» **TASK DETAILS**: Swap "Gallery" for "Photos" in the records that begin at the line with "Task: Open the Gallery page" and stop after the line with "[x=36, y=137]", and give those lines again with nothing else changed. Leave the pictures out.

» **PROVIDED MATERIAL**:
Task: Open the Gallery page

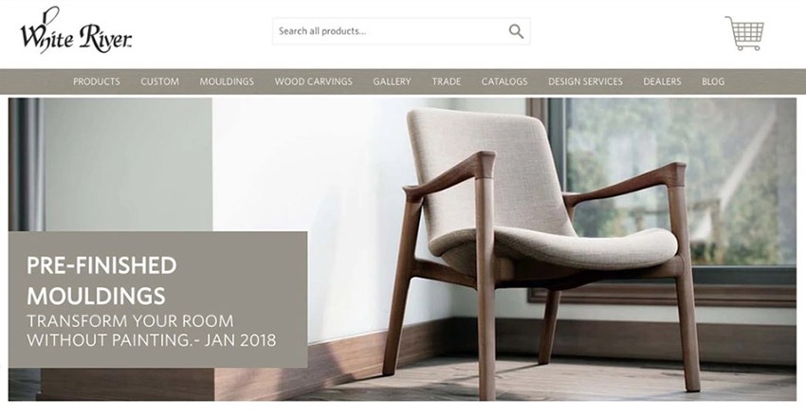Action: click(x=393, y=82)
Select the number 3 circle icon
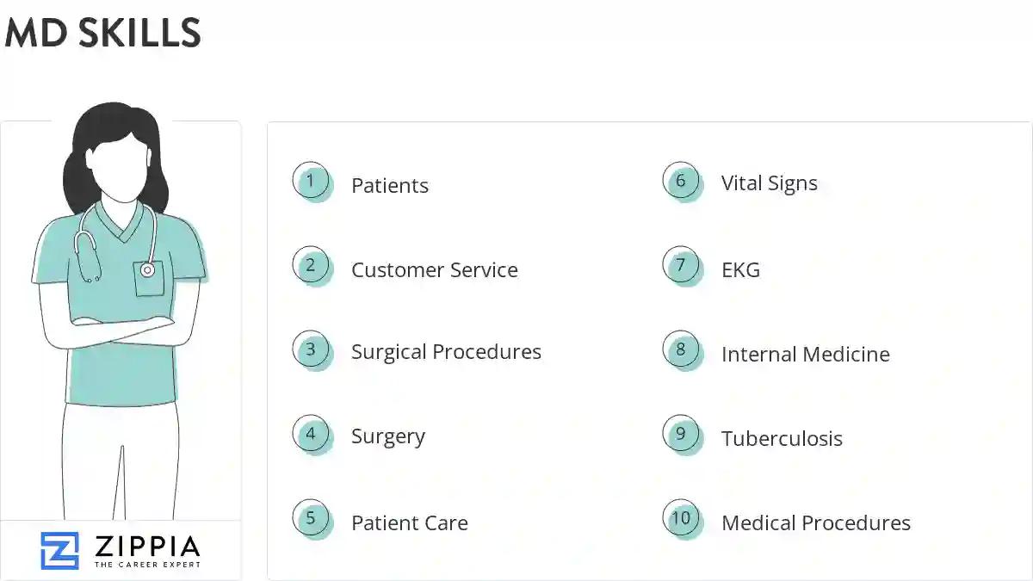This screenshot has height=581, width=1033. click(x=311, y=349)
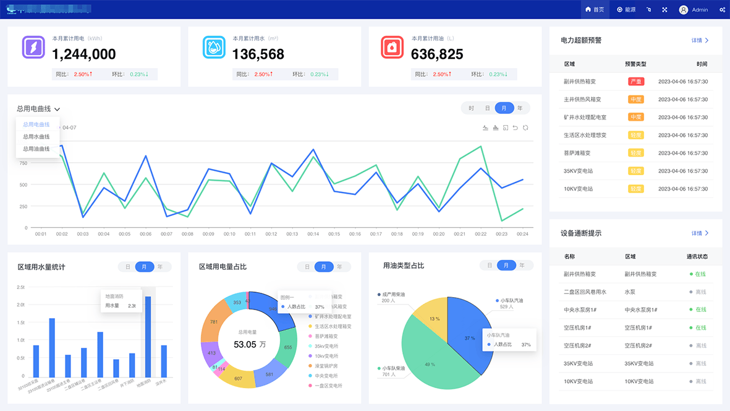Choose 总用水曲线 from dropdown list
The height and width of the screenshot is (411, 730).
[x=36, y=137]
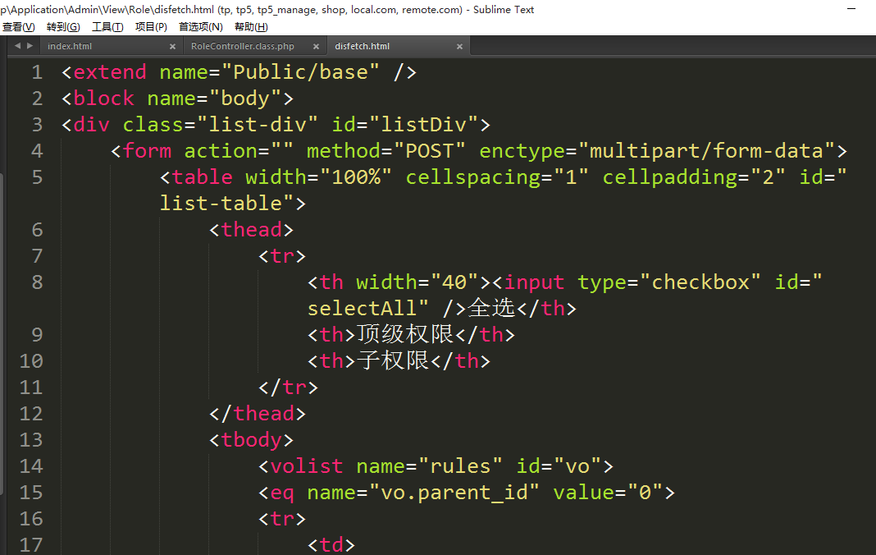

--

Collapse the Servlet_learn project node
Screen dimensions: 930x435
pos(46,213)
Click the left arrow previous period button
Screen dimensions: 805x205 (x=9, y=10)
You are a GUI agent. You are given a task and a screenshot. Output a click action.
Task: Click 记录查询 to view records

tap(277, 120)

» **COMPLETED TASK**:
Task: Open the Photos page

Action: click(x=393, y=82)
Select the number 3 circle icon
This screenshot has height=581, width=1033. click(x=311, y=349)
Choose 总用水曲线 from dropdown list
The height and width of the screenshot is (411, 730).
[x=36, y=137]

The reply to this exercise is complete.